* [Testo da analizzare]
================================
Grazie a questi programmi la sensazione di partecipare all’evento si arricchisce di molti elementi e la sensazione è davvero molto vicina a quella che può essere vissuta nella realtà. Oltre a questo c’è la possibilità di allenarsi con altri ciclisti, affrontando anche percorsi e salite leggendarie come ad esempio l’Alpe d’Huez.

Tutti gli allenamenti vengono registrati e salvati in una banca dati, così che se ne può tenere traccia per il futuro

Tutti gli allenamenti vengono registrati e salvati in una banca dati, così che se ne può tenere traccia per il futuro, ad esempio per verificare se vi è stato un miglioramento. Gli indicatori sono tanti e molto dettagliati, soprattutto nei programmi più avanzati, tra cui ad esempio l’indicazione dei battiti cardiaci e della potenza in watt che viene espressa durante lo sforzo.
Si calcola che mediamente vi siano sempre tra i mille e i duemila ciclisti in collegamento virtuale su Zwift, quindi per ognuno c’è la possibilità di aggiungersi a gruppi e di inserirsi in percorsi particolari in ogni momento: in altre parole pur essendo soli nella propria abitazione e sui propri rulli, non c’è davvero pericolo di soffrire di solitudine.
================================
* [Compiti]
(A) Sostituisci "percorsi" con "tracciati" nel brano del testo sull'allenamento virtuale in bicicletta che comincia con "Grazie a questi" e va avanti fino a "durante lo sforzo.", poi trascrivi il brano così modificato.
(B) Riprendi il testo sull'allenamento virtuale in bicicletta e proseguilo oltre la sua ultima frase.

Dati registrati
================================
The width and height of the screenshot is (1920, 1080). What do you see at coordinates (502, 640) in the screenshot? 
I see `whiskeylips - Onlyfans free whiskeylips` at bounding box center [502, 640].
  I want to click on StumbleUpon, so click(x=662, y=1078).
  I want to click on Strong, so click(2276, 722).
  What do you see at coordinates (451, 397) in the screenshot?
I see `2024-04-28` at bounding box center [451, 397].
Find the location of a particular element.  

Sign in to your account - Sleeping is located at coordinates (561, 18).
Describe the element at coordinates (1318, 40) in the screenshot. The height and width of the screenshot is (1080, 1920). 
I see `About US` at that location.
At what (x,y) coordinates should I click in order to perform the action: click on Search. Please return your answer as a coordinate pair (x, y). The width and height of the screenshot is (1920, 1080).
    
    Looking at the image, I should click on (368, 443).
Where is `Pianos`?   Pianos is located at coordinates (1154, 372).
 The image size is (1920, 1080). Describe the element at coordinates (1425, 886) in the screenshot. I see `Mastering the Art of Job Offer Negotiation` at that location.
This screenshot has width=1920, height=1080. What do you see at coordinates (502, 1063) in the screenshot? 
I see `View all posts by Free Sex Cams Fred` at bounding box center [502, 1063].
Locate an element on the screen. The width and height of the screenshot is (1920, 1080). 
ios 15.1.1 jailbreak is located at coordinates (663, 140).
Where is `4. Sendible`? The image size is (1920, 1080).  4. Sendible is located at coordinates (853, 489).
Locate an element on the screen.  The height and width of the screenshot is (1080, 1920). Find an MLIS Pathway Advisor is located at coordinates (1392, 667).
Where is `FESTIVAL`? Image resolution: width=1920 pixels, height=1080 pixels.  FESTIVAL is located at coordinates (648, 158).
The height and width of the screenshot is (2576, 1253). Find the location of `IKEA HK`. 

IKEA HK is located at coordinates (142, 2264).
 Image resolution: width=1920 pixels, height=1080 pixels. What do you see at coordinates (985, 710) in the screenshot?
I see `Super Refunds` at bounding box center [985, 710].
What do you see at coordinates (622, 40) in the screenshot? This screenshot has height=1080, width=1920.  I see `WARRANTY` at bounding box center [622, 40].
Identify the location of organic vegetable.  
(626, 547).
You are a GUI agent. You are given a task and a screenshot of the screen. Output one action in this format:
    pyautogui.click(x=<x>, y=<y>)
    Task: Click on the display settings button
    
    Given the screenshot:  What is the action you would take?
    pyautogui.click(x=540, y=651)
================================
* [Soluzioni dei compiti]
(A)
Grazie a questi programmi la sensazione di partecipare all’evento si arricchisce di molti elementi e la sensazione è davvero molto vicina a quella che può essere vissuta nella realtà. Oltre a questo c’è la possibilità di allenarsi con altri ciclisti, affrontando anche tracciati e salite leggendarie come ad esempio l’Alpe d’Huez.

Tutti gli allenamenti vengono registrati e salvati in una banca dati, così che se ne può tenere traccia per il futuro

Tutti gli allenamenti vengono registrati e salvati in una banca dati, così che se ne può tenere traccia per il futuro, ad esempio per verificare se vi è stato un miglioramento. Gli indicatori sono tanti e molto dettagliati, soprattutto nei programmi più avanzati, tra cui ad esempio l’indicazione dei battiti cardiaci e della potenza in watt che viene espressa durante lo sforzo.

(B)
Situazione che forse poteva capitare in tempi non lontani quando si restava sui rulli per ore e per far passare il tempo c’era solo la possibilità di guardare la TV. Era il caso ad esempio dell’ex campione del mondo Johan Museeuw, leggendario per le sue lunghe sessioni di allenamento, anche di 5-6 ore, in casa durante l’inverno quando nel suo paese, in Belgio, sferzava il freddo vento del nord.
Proviamo quindi questi programmi rivoluzionari che ci mette a disposizione la tecnologia, in attesa, come ben sostiene Colombi «di ritrovarsi all’aperto per sprigionate tutti i nostri cavalli».